怪我の程度は大きかったが、俺の血液を輸血することで、大事には至らなかった。

二日ほど野営をしたが、その間にピンターは、ほぼ回復した。

俺達はいつものようにウルフでキャラバンの殿を務めていたが、進行方向から騎馬が一騎近づいてきた。

伝令のアヤコだ。

俺はウルフを停車させた。

「どうしたアヤコ」

「シン副隊長、隊長からの伝言です。あと30分でグラダに到着するので、一番馬車と2番馬車に乗り換えるようにとのことです。」

アヤコの腰には俺がやった雷鳴剣があった。

「わかった。・・アヤコ、似合ってるぞ。」

俺は、アヤコの剣を持つ姿を誉めただけだが、なぜかアヤコは顔を赤らめた。

「ウェヘヘ ・・そうですか。嬉しいです。」

(アヤコは可愛いが、笑い方がちょっとな・・・)

俺はウルフを走らせ、先頭に追い付いた。
ウルフを畳み、仲間を1番馬車と2番馬車に乗り換えさせた。
30分程で、グラダの入り口に着いた。

グラダの入り口は思ったよりも小規模な検問所で、キャラバンはすんなりと街へ入ることができた。
グラダの街は人口1万人くらいの、中規模の街だ。

リバーツ大河を挟んで、南北に二つの街がある。
河の南岸は『リワナ』と呼ばれる農作を中心とする集落で、河の北岸は『セルレ』と呼ばれる商業地帯だ。

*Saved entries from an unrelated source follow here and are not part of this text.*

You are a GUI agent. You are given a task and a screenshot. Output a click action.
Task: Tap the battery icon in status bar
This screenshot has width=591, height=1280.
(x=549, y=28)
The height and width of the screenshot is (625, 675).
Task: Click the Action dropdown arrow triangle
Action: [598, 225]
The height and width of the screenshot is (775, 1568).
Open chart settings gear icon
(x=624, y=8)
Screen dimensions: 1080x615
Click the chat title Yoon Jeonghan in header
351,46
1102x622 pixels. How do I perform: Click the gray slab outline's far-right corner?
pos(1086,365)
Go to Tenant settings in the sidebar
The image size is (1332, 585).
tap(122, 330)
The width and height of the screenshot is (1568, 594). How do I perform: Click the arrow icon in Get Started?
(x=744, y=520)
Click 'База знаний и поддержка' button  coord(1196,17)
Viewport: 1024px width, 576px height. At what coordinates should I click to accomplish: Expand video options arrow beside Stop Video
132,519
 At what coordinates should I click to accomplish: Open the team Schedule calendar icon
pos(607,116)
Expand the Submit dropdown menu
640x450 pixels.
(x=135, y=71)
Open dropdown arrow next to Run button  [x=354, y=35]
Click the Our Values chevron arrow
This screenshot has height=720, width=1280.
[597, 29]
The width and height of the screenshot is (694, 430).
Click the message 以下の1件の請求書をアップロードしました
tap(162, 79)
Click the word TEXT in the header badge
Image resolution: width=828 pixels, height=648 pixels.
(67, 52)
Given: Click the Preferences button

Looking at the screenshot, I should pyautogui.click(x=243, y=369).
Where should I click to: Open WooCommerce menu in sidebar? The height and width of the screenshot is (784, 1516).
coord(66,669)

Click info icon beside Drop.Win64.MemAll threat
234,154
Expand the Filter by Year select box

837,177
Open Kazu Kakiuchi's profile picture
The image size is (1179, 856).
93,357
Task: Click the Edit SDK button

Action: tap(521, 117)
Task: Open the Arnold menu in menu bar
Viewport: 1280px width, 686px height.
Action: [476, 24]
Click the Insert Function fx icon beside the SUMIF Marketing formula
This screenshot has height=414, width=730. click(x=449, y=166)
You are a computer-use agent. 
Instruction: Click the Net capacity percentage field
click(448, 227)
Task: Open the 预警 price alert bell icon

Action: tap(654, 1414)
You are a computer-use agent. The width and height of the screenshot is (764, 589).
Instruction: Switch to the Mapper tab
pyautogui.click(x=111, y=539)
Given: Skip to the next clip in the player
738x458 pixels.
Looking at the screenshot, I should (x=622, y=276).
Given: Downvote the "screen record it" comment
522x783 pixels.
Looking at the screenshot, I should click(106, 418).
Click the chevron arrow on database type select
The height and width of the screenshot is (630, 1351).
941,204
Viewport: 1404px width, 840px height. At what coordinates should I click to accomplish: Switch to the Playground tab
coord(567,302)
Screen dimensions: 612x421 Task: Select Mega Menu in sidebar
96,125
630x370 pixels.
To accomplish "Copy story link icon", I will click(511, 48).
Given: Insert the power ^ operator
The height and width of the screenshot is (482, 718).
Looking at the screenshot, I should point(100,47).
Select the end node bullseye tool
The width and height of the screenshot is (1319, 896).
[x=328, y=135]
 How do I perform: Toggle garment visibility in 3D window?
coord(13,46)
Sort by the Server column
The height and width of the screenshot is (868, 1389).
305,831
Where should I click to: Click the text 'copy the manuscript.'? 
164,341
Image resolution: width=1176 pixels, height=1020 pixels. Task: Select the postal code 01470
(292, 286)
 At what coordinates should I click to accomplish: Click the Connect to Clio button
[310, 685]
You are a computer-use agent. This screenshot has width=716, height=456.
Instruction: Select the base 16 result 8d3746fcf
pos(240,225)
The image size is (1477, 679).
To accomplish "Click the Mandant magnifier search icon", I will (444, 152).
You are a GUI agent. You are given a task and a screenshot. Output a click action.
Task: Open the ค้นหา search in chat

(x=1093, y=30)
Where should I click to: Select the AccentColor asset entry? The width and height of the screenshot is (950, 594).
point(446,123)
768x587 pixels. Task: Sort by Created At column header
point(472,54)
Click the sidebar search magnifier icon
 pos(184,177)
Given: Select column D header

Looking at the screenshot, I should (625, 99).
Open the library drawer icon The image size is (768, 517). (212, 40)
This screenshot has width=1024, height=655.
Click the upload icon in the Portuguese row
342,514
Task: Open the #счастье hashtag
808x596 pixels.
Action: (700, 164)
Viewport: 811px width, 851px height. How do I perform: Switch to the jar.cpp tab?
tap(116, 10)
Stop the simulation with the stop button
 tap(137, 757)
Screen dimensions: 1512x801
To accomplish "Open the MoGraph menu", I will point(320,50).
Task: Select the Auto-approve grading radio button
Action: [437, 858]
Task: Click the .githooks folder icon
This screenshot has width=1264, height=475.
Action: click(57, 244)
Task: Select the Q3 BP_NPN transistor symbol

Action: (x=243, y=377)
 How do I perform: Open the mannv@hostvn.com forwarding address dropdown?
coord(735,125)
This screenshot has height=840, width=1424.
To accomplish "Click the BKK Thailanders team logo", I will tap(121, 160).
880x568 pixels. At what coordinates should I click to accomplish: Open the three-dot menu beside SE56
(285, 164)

『リワナ」』と『セルレ』、この二つの集落が併さって『グラダ』という街を形成している。

リバーツ大河には石造りの橋があって、その北端に検問所があり、通行税を徴している。
この検問所は国防と税務署を兼ねているようで、橋を取り囲むように石造りの塀があり、塀の中央には、大きな扉がある。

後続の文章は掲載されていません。